Raising Awareness about OCD

freedigitalphotos.net by stuart miles

freedigitalphotos.net by stuart miles

If you haven’t yet seen this recent Newsweek article about John Cleaver Kelly’s story, I highly recommend reading it. I think it does a good job of depicting the torment and suffering OCD can cause. How could it not? John committed suicide. Articles such as this one are so important because we are still fighting an uphill battle in regards to the public’s understanding of OCD. As a case in point, this morning I came across an article on OCD- “Obsessive Christmas Disorder.” Sigh.

John’s story also highlights the fact that proper treatment for OCD is still astonishingly difficult to find. John’s father, a physician, made sure his son was admitted to the best hospital, but they didn’t know how to treat obsessive-compulsive disorder. This would be a ludicrous scenario if we were talking about anything other than a brain disorder (I’m not using the term mental illness here, because I believe there should be little to no distinction between “physical” and “mental” illnesses, but that discussion is for another post). Imagine going to the hospital with acute appendicitis, complications from diabetes, or a heart attack, for example, and being surrounded by people who don’t know how to help you. As I said, it’s ludicrous.

Additionally, I would have liked to have seen more of an explanation and discussion of exposure and response prevention (ERP) therapy in the article. Because finding the proper treatment as well as qualified therapists can be so elusive, I feel it can’t be emphasized enough that ERP is the first line psychological treatment for OCD, and it is evidence-based. This needs to be stressed not only to those suffering from OCD, and their loved ones, but to all health professionals as well.

» EXTRACTED INFORMATION
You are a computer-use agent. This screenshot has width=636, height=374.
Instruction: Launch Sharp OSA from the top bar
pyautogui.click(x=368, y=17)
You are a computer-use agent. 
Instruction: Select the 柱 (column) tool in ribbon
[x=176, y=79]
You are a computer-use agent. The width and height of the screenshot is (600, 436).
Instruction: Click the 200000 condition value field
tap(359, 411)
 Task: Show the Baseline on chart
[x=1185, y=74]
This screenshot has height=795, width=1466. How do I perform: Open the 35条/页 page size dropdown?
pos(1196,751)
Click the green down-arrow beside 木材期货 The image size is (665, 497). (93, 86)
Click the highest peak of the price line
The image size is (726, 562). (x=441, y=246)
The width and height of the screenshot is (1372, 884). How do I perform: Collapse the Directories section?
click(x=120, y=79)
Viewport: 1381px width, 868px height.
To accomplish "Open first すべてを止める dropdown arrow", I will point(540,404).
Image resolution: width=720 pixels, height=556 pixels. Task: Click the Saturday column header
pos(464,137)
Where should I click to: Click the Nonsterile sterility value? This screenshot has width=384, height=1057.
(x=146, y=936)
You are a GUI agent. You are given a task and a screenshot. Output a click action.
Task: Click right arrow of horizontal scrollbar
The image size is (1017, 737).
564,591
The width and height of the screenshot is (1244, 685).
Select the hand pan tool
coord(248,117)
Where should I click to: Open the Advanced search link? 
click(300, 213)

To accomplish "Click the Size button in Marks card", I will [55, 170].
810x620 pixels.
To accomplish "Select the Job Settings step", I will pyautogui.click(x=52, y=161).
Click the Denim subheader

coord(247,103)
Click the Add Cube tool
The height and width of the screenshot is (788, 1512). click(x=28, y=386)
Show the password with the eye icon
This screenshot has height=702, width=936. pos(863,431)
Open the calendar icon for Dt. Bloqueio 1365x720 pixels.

» TASKS TO CARRY OUT
1 > What do these parts of the post on raising awareness about OCD say?
(a) What was the profession of John's father?
(b) What did the writer find an article on that morning, under the OCD initials?
(c) What does the writer call the first line psychological treatment for OCD?
2 > Can you rewrite the OCD awareness post, starting with "Additionally, I would" and going on through "professionals as well.", with "health professionals" replaced by "medical providers"?
3 > Could you continue the post about raising awareness of OCD from where it stops?

» ANSWERS TO THE EXERCISE
1 >
(a) He was a physician.
(b) "Obsessive Christmas Disorder."
(c) Exposure and response prevention (ERP) therapy.

2 >
Additionally, I would have liked to have seen more of an explanation and discussion of exposure and response prevention (ERP) therapy in the article. Because finding the proper treatment as well as qualified therapists can be so elusive, I feel it can’t be emphasized enough that ERP is the first line psychological treatment for OCD, and it is evidence-based. This needs to be stressed not only to those suffering from OCD, and their loved ones, but to all medical providers as well.

3 >
For me, the most encouraging part of the article was learning about the creation of the JCK Foundation, whose main goal is to “raise public awareness about the paralyzing effects of OCD.” This is done through speaking tours, public events, and a yearly softball tournament in memory of John.

In Dobb’s Ferry, where John grew up, awareness of how serious OCD can be has skyrocketed. The JCK Foundation aims to spread this awareness throughout the country. This is an amazing undertaking, one that John Cleaver Kelly, no doubt, would approve of. And while many of us might not have the opportunity to be involved in foundations, we can still do our part, one by one, to raise awareness about OCD and its proper treatment. As Margaret Mead said, “Never doubt that a small group of thoughtful, committed people can change the world. Indeed, it is the only thing that ever has.”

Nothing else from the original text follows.